▶ **Ausgewählter Textauszug**:
┄┄┄┄┄┄

Über § 9 Abs. 5 EStG gelten dieses Abzugsverbot bzw. diese Abzugseinschränkung gleichermaßen für den Werbungskostenabzug und über § 10 Abs. 1 Nr. 7 S. 4 EStG auch bei Geltendmachung von Sonderausgaben für die erstmalige Berufsausbildung.

Ob das häusliche Arbeitszimmer betrieblich oder beruflich erforderlich ist, ist unerheblich.[7] Die Abzugseinschränkung bzw. das Abzugsverbot des § 4 Abs. 5 Satz 1 Nr. 6b EStG kommt begrifflich nicht zur Anwendung, sofern ein außerhäusliches Arbeitszimmer[8] oder eine betriebsstättenähnliche Einrichtung vorliegt.[9]

 

Zeitliche Anwendung

In § 52 Abs. 6 Satz 12 EStG wird der zeitliche Anwendungsbereich der Neuregelung bestimmt. Diese ist für nach dem 31. Dezember 2022 in der häuslichen Wohnung ausgeübte Tätigkeiten anzuwenden.

Praxishinweis

Bei den Überschusseinkünften kommt die Neuregelung ab dem VZ 2023 zur Anwendung. Entsprechendes gilt bei Gewinneinkünften, sofern das Wirtschaftsjahr dem Kalenderjahr entspricht. Weicht das Wirtschaftsjahr vom Kalenderjahr ab, gilt für den Teil des im Kalenderjahr 2023 liegenden Wirtschaftsjahres die gesetzliche Neuregelung.

 

Aufzeichnungspflichten nach § 4 Abs. 7 EStG

Nach Maßgabe von § 4 Abs. 7 EStG sind Aufwendungen i. S. des § 4 Abs. 5 Satz 1 Nr. 6b EStG, nicht aber nach § 4 Abs. 5 Satz 1 Nr. 6c EStG einzeln und getrennt von den sonstigen Betriebsausgaben aufzuzeichnen.

Praxishinweis

Die Homeoffice-Pauschale ist bislang einzeln und getrennt von den sonstigen Betriebsausgaben aufzuzeichnen. Die Tagespauschale wird demgegenüber in § 4 Abs. 5 Satz 1 Nr. 6c EStG geregelt. Hierfür gilt nach dem bisherigen Gesetzeswortlaut des § 4 Abs. 7 EStG das Gebot der einzelnen und getrennten Aufzeichnung nicht. Es bleibt abzuwarten, ob der Gesetzgeber dieses eventuelle Versehen in künftigen Gesetzen ändern wird.

┄┄┄┄┄┄

▶ **Vorliegende Auflistung**:
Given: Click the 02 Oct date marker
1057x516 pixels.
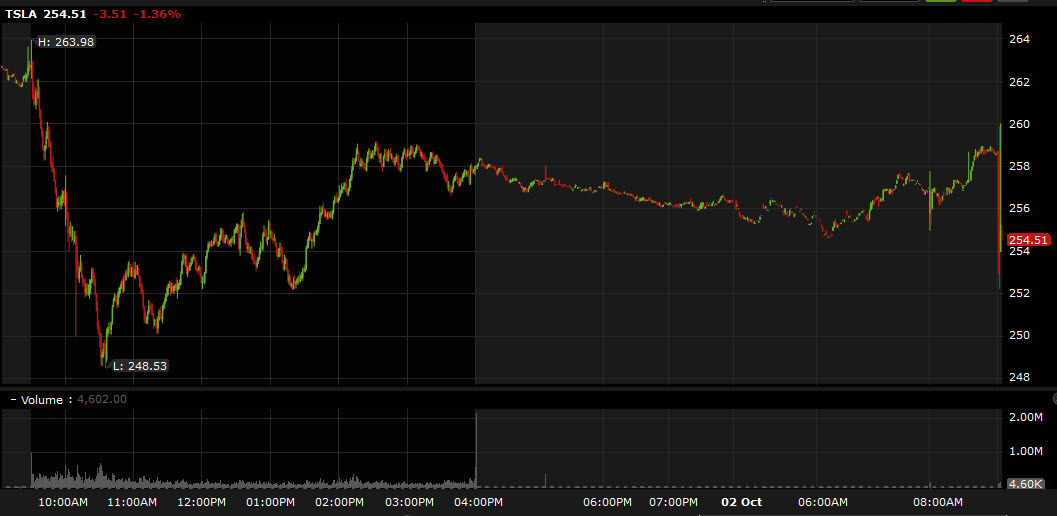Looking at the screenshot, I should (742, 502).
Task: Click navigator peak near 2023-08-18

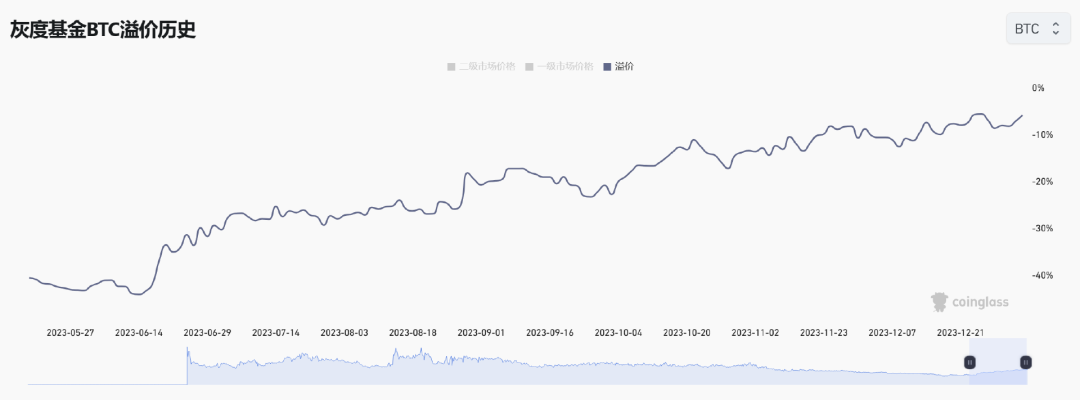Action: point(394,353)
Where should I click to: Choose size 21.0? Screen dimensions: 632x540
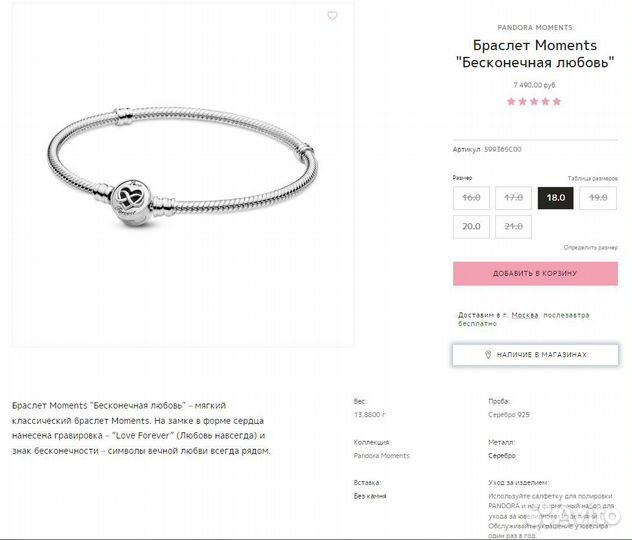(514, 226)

┄┄┄┄┄┄

▶ **Schriftliche Aufgabe 1**:
Erläutere anhand des Textauszugs in ein bis drei Sätzen, warum für die Tagespauschale das Gebot der einzelnen und getrennten Aufzeichnung nicht gilt.
▶ **Schriftliche Aufgabe 2**:
Gib bitte die Stelle aus dem Textauszug wortgetreu wieder, beginnend mit „Die Homeoffice-Pauschale ist“ und weiter bis einschließlich „Gesetzen ändern wird.“.

▶ **Ausgearbeitete Lösung 1**:
Die Tagespauschale ist in § 4 Abs. 5 Satz 1 Nr. 6c EStG geregelt. Nach dem bisherigen Wortlaut des § 4 Abs. 7 EStG müssen nur Aufwendungen im Sinne des § 4 Abs. 5 Satz 1 Nr. 6b EStG einzeln und getrennt von den sonstigen Betriebsausgaben aufgezeichnet werden, nicht aber solche nach Nr. 6c.

▶ **Ausgearbeitete Lösung 2**:
Die Homeoffice-Pauschale ist bislang einzeln und getrennt von den sonstigen Betriebsausgaben aufzuzeichnen. Die Tagespauschale wird demgegenüber in § 4 Abs. 5 Satz 1 Nr. 6c EStG geregelt. Hierfür gilt nach dem bisherigen Gesetzeswortlaut des § 4 Abs. 7 EStG das Gebot der einzelnen und getrennten Aufzeichnung nicht. Es bleibt abzuwarten, ob der Gesetzgeber dieses eventuelle Versehen in künftigen Gesetzen ändern wird.